Most of these treatments require medicine.


If a genetic test or blood test suggests CF, a doctor will confirm the diagnosis using a sweat test. A sweat test measures the amount of salt in sweat. For this test, the doctor triggers sweating on a small patch of skin on an arm or leg.

There have been attempts at genetic counseling.

Population Effects

CF is commonly found within the white population within the United States. The disease occurs in 1 in 2,500 to 3,500 white newborns. Cystic fibrosis is less common in other ethnic groups, affecting about 1 in 17,000 African Americans and 1 in 31,000 Asian Americans.

Application of Research

I learned many things from my research on Cystic Fibrosis. I learned that there is no definite cure for the disease; there is only ways of coping with it.

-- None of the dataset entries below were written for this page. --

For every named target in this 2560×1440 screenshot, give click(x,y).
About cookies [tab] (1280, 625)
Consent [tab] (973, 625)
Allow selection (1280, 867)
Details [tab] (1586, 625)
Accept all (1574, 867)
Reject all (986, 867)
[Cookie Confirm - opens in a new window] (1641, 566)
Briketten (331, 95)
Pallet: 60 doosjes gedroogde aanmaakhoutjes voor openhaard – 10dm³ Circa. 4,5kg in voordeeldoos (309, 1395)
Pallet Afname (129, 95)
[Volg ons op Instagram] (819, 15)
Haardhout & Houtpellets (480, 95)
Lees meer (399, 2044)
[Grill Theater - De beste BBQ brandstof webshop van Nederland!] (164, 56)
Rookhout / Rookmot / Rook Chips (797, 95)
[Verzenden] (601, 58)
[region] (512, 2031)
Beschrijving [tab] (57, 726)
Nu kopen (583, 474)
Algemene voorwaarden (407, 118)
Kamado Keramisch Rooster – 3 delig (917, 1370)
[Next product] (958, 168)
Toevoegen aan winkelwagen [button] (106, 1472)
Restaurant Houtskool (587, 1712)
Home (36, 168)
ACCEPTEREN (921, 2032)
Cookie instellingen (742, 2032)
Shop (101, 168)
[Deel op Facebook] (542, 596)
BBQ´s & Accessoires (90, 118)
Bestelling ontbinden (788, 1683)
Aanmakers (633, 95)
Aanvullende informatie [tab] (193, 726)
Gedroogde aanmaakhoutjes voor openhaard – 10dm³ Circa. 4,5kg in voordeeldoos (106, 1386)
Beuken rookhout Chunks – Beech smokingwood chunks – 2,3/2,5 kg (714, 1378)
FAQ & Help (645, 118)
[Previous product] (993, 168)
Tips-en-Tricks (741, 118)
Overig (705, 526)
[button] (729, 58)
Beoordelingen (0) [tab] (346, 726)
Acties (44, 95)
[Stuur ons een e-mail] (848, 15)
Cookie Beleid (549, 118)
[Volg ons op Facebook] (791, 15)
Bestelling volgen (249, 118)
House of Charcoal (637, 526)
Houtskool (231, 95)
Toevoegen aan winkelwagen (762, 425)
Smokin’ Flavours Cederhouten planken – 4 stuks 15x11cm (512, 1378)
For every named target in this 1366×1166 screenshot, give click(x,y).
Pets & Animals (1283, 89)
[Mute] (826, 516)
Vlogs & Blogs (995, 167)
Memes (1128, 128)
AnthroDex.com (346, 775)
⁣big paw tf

I learned that people who have CF have a very hard time trying to gain weight. Now that I know all the struggles and trials that CF patients go through, I have a great respect for them. It was also interesting to know that it occurs mostly in white Americans. Although this disease is considered rare, it has an enormous impact on the people it affects. Hopefully one day, with a lot of hard work and dedication, scientists can find a cure for Cystic Fibrosis.